INTERVIEWS, REVIEWS & RELATED ARTICLES
Musician JUNE 1994 - by Thomas Anderson
BRIAN ENO - I: INSTRUMENTAL / II: VOCAL
Blaming Brian Eno for New Age music is like blaming Kohoutek for the comet. All Eno did was make beautiful and innovative records, some superficial aspects of which were latched onto by the tofu lawn-party set. The guy has had a hand in some of the most thought-provoking albums by Roxy Music, David Bowie, Talking Heads, James and U2, while virtually reinventing the role of synthesizers in popular music. These immaculately remastered three-CD boxes not only unveil the quality of his solo efforts, but the scope of a vision that, in its consciously subtle way, has changed music as much as Phil Spector or Jimi Hendrix.
Box I, helpfully subtitled Instrumental, collects an impressive breadth of material from the compact song-shards of Another Green World to the expansive electronic mantras of Thursday Afternoon and Discreet Music. (One also notices interesting connections like Eno's recycling of No One Receiving's rhythm track on M386 - he didn't just redo the part, it's the actual track treated and used to radically different effect.) Though it boasts no previously unreleased tracks, a lot of the material here hasn't been heard since the Eno anthology Working Backwards, which disappeared about a decade back.

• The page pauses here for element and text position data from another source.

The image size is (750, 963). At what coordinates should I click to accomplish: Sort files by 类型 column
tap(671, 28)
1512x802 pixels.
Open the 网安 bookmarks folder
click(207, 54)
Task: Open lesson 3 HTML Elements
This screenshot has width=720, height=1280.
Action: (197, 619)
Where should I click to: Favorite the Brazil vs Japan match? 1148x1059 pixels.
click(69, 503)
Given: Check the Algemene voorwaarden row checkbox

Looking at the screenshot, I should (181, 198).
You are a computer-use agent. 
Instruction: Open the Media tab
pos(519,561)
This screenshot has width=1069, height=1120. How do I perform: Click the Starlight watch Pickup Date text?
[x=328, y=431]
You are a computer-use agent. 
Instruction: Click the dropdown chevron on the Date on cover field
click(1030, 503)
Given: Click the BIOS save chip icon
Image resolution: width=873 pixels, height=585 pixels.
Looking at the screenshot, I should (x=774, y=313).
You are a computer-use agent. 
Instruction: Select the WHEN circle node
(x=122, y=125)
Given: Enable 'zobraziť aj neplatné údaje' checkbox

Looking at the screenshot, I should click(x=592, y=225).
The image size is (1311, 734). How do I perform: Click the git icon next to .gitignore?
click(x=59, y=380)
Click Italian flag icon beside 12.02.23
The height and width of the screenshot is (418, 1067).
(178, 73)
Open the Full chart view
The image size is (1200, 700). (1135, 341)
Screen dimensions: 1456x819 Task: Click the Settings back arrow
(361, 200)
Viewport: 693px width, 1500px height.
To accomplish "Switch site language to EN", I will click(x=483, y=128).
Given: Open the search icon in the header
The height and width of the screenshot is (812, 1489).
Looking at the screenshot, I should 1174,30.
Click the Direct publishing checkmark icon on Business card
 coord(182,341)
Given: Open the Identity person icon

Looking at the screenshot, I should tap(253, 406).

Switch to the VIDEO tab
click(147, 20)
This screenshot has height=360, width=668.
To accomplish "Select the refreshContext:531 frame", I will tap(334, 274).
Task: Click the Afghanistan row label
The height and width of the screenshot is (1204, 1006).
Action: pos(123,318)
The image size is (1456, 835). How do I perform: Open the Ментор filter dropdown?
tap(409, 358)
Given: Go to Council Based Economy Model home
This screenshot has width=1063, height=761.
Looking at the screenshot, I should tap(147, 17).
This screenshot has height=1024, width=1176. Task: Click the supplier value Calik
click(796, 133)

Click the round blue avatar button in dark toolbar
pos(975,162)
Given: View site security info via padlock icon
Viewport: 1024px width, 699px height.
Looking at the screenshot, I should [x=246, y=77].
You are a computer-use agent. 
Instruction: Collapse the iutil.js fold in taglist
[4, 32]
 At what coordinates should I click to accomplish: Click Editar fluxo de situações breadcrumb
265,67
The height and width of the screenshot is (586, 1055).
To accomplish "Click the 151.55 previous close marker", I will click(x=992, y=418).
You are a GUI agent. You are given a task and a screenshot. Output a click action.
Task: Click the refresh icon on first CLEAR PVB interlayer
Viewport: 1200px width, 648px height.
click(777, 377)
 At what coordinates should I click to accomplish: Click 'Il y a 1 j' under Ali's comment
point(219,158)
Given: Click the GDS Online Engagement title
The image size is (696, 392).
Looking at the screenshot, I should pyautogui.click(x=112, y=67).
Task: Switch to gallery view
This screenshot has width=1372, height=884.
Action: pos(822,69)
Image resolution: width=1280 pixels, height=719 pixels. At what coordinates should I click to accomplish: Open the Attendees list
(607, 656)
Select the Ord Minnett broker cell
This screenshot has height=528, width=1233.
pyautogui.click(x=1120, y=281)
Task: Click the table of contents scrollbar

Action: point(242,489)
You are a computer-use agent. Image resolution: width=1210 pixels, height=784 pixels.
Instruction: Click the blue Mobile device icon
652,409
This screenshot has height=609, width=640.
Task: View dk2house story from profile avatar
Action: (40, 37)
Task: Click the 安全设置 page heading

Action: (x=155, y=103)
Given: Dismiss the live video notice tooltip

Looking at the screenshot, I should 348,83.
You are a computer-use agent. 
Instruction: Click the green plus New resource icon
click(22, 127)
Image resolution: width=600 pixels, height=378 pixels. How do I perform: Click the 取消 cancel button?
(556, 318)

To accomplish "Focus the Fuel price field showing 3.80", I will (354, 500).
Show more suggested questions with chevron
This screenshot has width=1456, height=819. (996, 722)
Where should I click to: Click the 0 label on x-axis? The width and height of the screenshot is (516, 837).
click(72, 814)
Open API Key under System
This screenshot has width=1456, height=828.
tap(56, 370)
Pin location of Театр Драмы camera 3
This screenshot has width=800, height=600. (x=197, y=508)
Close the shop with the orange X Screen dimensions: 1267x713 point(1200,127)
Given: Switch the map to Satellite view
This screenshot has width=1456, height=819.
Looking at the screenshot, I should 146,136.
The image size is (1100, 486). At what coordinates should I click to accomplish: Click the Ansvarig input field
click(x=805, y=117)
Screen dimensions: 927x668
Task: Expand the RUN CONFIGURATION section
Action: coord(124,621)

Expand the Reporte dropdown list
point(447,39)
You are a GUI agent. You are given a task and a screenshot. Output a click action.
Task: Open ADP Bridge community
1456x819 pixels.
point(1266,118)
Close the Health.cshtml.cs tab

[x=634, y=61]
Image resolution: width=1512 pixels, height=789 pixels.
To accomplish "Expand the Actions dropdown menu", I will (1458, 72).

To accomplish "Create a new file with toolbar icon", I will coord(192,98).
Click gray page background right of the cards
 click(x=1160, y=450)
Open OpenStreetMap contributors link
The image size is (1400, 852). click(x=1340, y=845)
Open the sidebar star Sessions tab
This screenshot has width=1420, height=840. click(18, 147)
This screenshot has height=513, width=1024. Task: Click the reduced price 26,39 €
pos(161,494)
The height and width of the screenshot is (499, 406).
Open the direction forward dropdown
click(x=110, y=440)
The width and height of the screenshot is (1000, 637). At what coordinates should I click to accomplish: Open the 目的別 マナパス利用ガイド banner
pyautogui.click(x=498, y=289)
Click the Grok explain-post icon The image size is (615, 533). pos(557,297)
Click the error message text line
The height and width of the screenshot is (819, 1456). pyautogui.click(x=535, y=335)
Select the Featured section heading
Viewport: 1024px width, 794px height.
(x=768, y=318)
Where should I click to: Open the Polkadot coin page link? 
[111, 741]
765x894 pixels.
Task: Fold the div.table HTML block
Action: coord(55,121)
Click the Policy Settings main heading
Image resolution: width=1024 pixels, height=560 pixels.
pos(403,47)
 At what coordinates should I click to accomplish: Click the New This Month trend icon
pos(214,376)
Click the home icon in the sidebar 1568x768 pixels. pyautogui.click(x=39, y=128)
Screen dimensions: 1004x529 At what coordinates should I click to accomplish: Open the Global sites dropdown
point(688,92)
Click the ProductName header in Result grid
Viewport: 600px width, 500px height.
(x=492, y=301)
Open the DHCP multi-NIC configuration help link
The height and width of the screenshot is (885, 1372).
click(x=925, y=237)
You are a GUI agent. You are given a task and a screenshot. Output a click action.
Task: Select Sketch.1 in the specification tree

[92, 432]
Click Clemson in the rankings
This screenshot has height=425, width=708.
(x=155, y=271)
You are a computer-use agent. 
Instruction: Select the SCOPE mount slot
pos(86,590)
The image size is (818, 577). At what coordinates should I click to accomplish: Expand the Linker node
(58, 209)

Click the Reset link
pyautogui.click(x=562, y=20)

The Vocal box collects nearly everything from Eno's classic post-Roxy Music rock albums Here Come The Warm Jets and Taking Tiger Mountain, then charts his ground-breaking journey into world music via Before And After Science through last year's Nerve Net. Included are a number of tracks from My Squelchy Life - sort of a Nerve Net Mark I - which are surprisingly more direct than those on the released album. As with the instrumental material, the high-resolution remastering is so great it's like hearing these songs for the first time. If records ever sound much better than this, I'll be surprised.